After seeing the brute force limitations of exploring all paths, BFS emerges as the perfect algorithm because it guarantees finding the shortest path in unweighted graphs.
BFS explores nodes level by level - all nodes at distance 1, then distance 2, then distance 3, and so on. This means the first time we encounter our target (endWord), we've found it via the shortest possible path.
The graph structure is implicit but well-defined: we can generate neighbors on-the-fly by trying all single-character modifications. Using a set for wordList gives us O(1) neighbor validation, making the graph traversal efficient.

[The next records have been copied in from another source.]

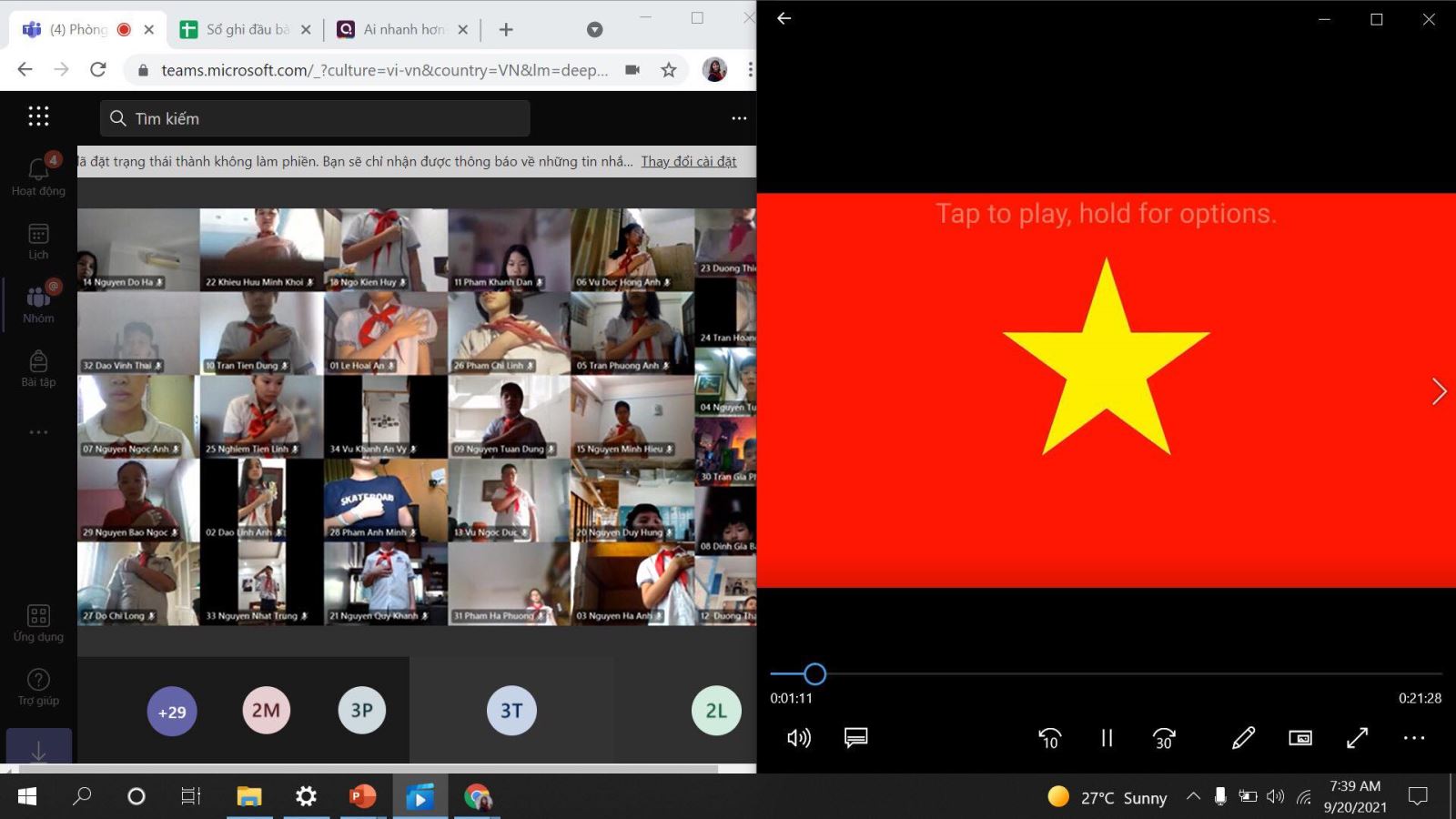Open Hoạt động activity feed in Teams
This screenshot has width=1456, height=819.
pos(38,175)
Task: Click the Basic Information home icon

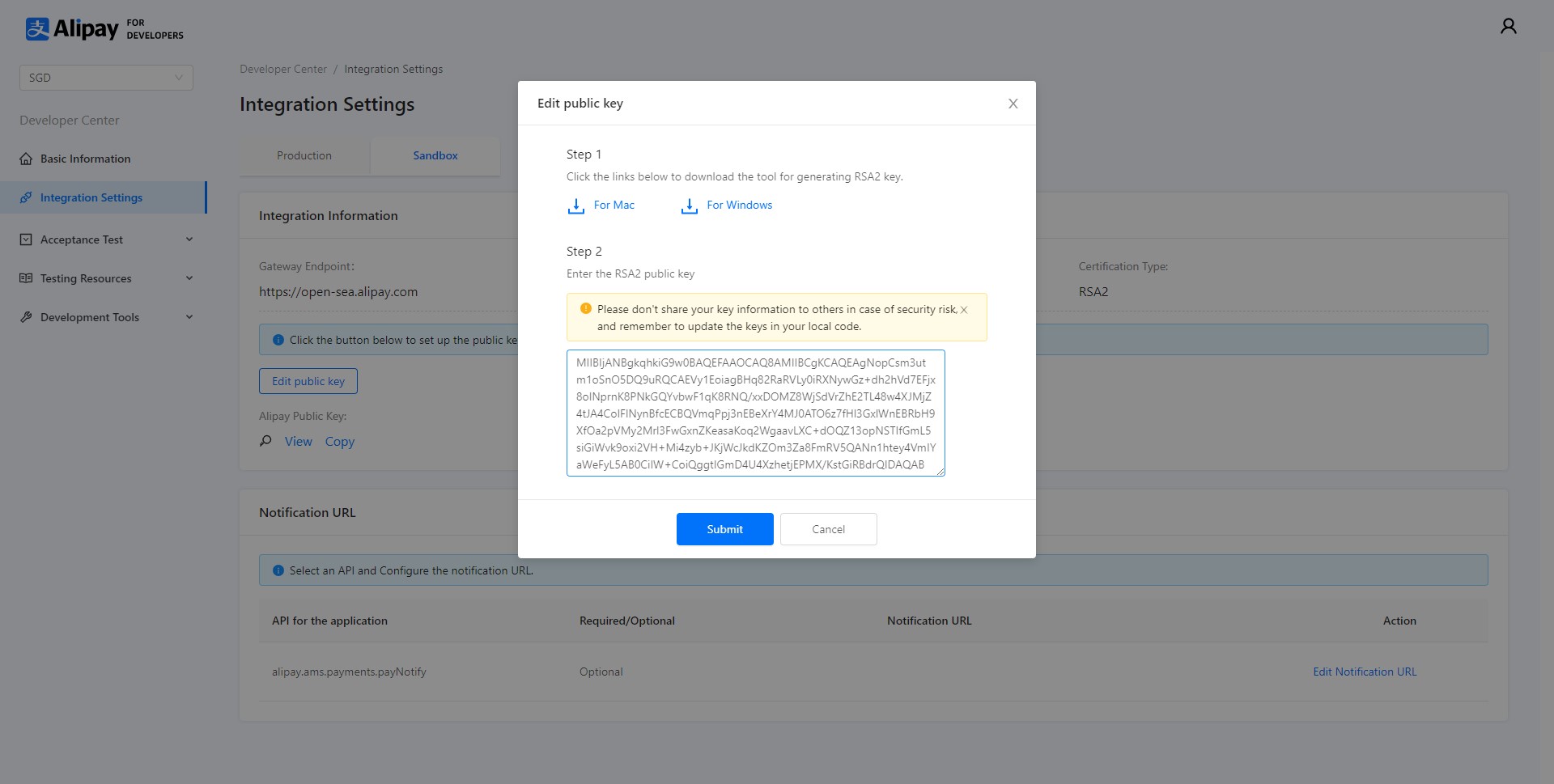Action: pyautogui.click(x=26, y=159)
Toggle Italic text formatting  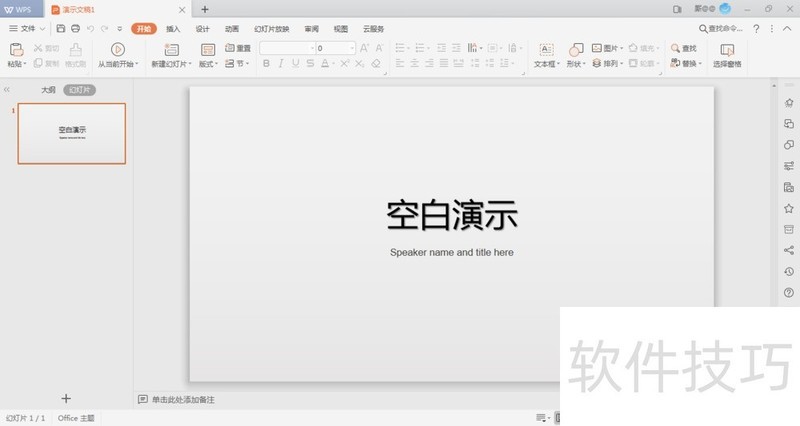coord(281,63)
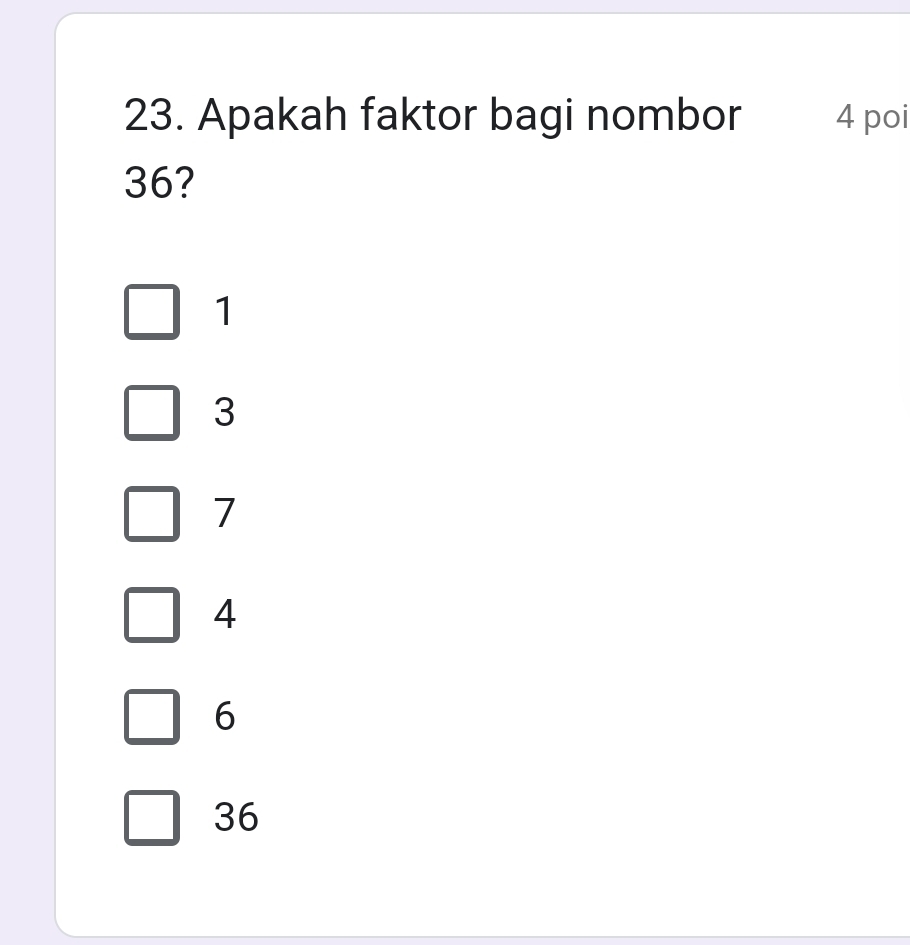Select answer 4 by clicking its label
The width and height of the screenshot is (910, 945).
[x=224, y=615]
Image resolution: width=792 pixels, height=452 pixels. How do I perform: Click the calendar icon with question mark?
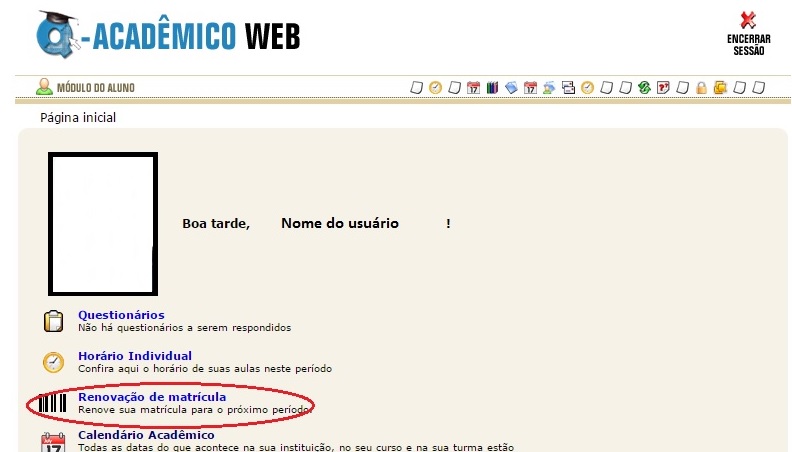coord(663,88)
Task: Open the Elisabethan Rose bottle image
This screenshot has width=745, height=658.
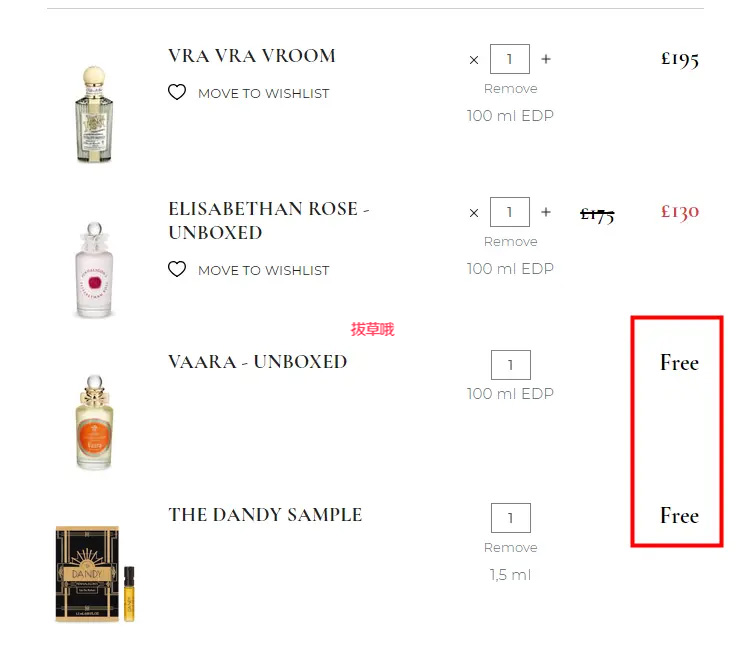Action: point(94,269)
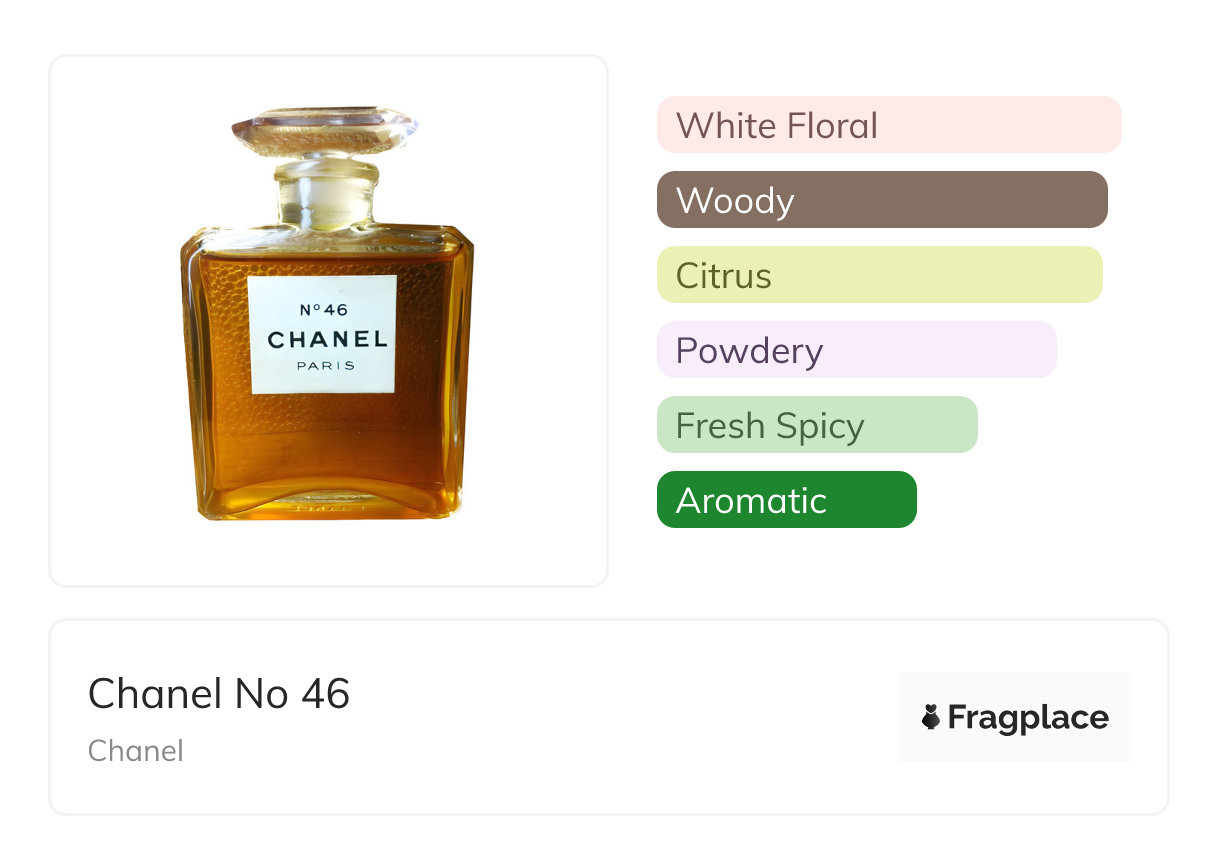This screenshot has width=1218, height=864.
Task: Select the White Floral accord bar
Action: pyautogui.click(x=888, y=125)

BFS also naturally handles the constraint that intermediate words must exist in wordList - we simply don't add invalid words to our queue.
Common Mistakes
Optimal Solution
Now that we understand why BFS is perfect for finding shortest paths, here's how we implement it effectively. We treat this as an unweighted graph problem where each word is a node, and edges exist between words that differ by exactly one character.
We start BFS from beginWord, exploring all words reachable in one transformation, then all words reachable in two transformations, and so on. The key optimization is using a set for wordList to achieve O(1) lookup time when checking if a transformed word exists.
For each word in our current BFS level, we systematically try changing each character position to every letter a-z. If the resulting word exists in our word set and hasn't been visited, we add it to the next BFS level. We mark words as visited immediately to prevent revisiting them in longer paths.
The moment we encounter endWord, we can return the current path length since BFS guarantees this is the shortest possible transformation sequence.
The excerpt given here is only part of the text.